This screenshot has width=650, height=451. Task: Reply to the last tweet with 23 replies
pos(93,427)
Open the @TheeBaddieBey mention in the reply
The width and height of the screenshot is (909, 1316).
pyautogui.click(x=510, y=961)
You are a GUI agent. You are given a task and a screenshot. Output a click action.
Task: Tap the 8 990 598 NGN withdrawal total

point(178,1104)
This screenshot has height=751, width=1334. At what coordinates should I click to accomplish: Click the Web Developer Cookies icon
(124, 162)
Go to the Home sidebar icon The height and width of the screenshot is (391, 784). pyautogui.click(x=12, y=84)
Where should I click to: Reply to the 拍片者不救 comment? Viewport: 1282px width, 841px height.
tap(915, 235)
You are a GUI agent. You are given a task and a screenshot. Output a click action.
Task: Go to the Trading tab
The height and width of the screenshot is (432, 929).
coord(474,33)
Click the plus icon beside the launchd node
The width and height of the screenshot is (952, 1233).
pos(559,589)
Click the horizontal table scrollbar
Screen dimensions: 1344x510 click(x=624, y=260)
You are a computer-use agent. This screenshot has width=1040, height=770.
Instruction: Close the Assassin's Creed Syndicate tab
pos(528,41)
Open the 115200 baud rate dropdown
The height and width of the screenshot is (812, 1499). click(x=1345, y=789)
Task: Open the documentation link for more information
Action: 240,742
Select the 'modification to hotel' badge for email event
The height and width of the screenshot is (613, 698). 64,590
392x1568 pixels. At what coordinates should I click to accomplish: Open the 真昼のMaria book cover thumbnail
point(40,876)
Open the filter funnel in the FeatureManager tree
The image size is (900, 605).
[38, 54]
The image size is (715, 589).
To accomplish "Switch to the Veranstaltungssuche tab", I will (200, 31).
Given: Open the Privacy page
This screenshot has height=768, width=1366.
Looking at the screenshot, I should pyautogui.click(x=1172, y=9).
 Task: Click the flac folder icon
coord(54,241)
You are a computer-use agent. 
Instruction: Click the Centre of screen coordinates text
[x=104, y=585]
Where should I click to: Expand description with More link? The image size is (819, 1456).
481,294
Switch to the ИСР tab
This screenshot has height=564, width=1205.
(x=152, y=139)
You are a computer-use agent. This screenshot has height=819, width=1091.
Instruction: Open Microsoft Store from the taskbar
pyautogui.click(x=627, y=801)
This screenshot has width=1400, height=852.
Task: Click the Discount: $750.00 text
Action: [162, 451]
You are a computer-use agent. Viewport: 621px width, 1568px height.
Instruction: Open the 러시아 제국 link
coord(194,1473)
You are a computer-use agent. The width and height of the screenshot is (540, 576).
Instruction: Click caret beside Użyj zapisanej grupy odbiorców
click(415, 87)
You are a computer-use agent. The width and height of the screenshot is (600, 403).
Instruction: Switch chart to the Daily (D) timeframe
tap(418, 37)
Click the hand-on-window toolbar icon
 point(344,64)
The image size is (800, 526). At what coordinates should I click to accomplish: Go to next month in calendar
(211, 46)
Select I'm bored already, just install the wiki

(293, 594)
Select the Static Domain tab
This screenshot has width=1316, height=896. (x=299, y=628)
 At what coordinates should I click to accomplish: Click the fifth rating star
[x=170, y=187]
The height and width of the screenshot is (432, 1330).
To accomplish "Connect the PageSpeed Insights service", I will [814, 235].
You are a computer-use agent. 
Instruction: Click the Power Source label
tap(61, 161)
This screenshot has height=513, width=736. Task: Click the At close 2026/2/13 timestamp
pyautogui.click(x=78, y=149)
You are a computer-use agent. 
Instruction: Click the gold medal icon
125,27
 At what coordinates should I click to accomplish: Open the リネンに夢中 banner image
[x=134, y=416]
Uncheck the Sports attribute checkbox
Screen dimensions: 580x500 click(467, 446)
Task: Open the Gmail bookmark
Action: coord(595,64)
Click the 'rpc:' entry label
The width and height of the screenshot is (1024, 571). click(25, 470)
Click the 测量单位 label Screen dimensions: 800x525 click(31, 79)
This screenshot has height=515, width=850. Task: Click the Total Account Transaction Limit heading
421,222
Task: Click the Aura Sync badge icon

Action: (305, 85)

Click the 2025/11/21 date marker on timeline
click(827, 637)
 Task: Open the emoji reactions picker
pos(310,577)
====
◆ **Exercise directions**: Give a word-for-word copy of the records.

◆ **Written response**:
This screenshot has width=650, height=451. Task: Reply to the last tweet with 23 replies
pos(93,427)
Open the @TheeBaddieBey mention in the reply
The width and height of the screenshot is (909, 1316).
pyautogui.click(x=510, y=961)
You are a GUI agent. You are given a task and a screenshot. Output a click action.
Task: Tap the 8 990 598 NGN withdrawal total

point(178,1104)
This screenshot has height=751, width=1334. At what coordinates should I click to accomplish: Click the Web Developer Cookies icon
(124, 162)
Go to the Home sidebar icon The height and width of the screenshot is (391, 784). pyautogui.click(x=12, y=84)
Where should I click to: Reply to the 拍片者不救 comment? Viewport: 1282px width, 841px height.
tap(915, 235)
You are a GUI agent. You are given a task and a screenshot. Output a click action.
Task: Go to the Trading tab
The height and width of the screenshot is (432, 929).
coord(474,33)
Click the plus icon beside the launchd node
The width and height of the screenshot is (952, 1233).
pos(559,589)
Click the horizontal table scrollbar
Screen dimensions: 1344x510 click(x=624, y=260)
You are a computer-use agent. This screenshot has width=1040, height=770.
Instruction: Close the Assassin's Creed Syndicate tab
pos(528,41)
Open the 115200 baud rate dropdown
The height and width of the screenshot is (812, 1499). click(x=1345, y=789)
Task: Open the documentation link for more information
Action: 240,742
Select the 'modification to hotel' badge for email event
The height and width of the screenshot is (613, 698). 64,590
392x1568 pixels. At what coordinates should I click to accomplish: Open the 真昼のMaria book cover thumbnail
point(40,876)
Open the filter funnel in the FeatureManager tree
The image size is (900, 605).
[38, 54]
The image size is (715, 589).
To accomplish "Switch to the Veranstaltungssuche tab", I will (200, 31).
Given: Open the Privacy page
This screenshot has height=768, width=1366.
Looking at the screenshot, I should pyautogui.click(x=1172, y=9).
 Task: Click the flac folder icon
coord(54,241)
You are a computer-use agent. 
Instruction: Click the Centre of screen coordinates text
[x=104, y=585]
Where should I click to: Expand description with More link? The image size is (819, 1456).
481,294
Switch to the ИСР tab
This screenshot has height=564, width=1205.
(x=152, y=139)
You are a computer-use agent. This screenshot has height=819, width=1091.
Instruction: Open Microsoft Store from the taskbar
pyautogui.click(x=627, y=801)
This screenshot has width=1400, height=852.
Task: Click the Discount: $750.00 text
Action: [162, 451]
You are a computer-use agent. Viewport: 621px width, 1568px height.
Instruction: Open the 러시아 제국 link
coord(194,1473)
You are a computer-use agent. The width and height of the screenshot is (540, 576).
Instruction: Click caret beside Użyj zapisanej grupy odbiorców
click(415, 87)
You are a computer-use agent. The width and height of the screenshot is (600, 403).
Instruction: Switch chart to the Daily (D) timeframe
tap(418, 37)
Click the hand-on-window toolbar icon
 point(344,64)
The image size is (800, 526). At what coordinates should I click to accomplish: Go to next month in calendar
(211, 46)
Select I'm bored already, just install the wiki

(293, 594)
Select the Static Domain tab
This screenshot has width=1316, height=896. (x=299, y=628)
 At what coordinates should I click to accomplish: Click the fifth rating star
[x=170, y=187]
The height and width of the screenshot is (432, 1330).
To accomplish "Connect the PageSpeed Insights service", I will [814, 235].
You are a computer-use agent. 
Instruction: Click the Power Source label
tap(61, 161)
This screenshot has height=513, width=736. Task: Click the At close 2026/2/13 timestamp
pyautogui.click(x=78, y=149)
You are a computer-use agent. 
Instruction: Click the gold medal icon
125,27
 At what coordinates should I click to accomplish: Open the リネンに夢中 banner image
[x=134, y=416]
Uncheck the Sports attribute checkbox
Screen dimensions: 580x500 click(467, 446)
Task: Open the Gmail bookmark
Action: coord(595,64)
Click the 'rpc:' entry label
The width and height of the screenshot is (1024, 571). click(25, 470)
Click the 测量单位 label Screen dimensions: 800x525 click(31, 79)
This screenshot has height=515, width=850. Task: Click the Total Account Transaction Limit heading
421,222
Task: Click the Aura Sync badge icon

Action: (305, 85)

Click the 2025/11/21 date marker on timeline
click(827, 637)
 Task: Open the emoji reactions picker
pos(310,577)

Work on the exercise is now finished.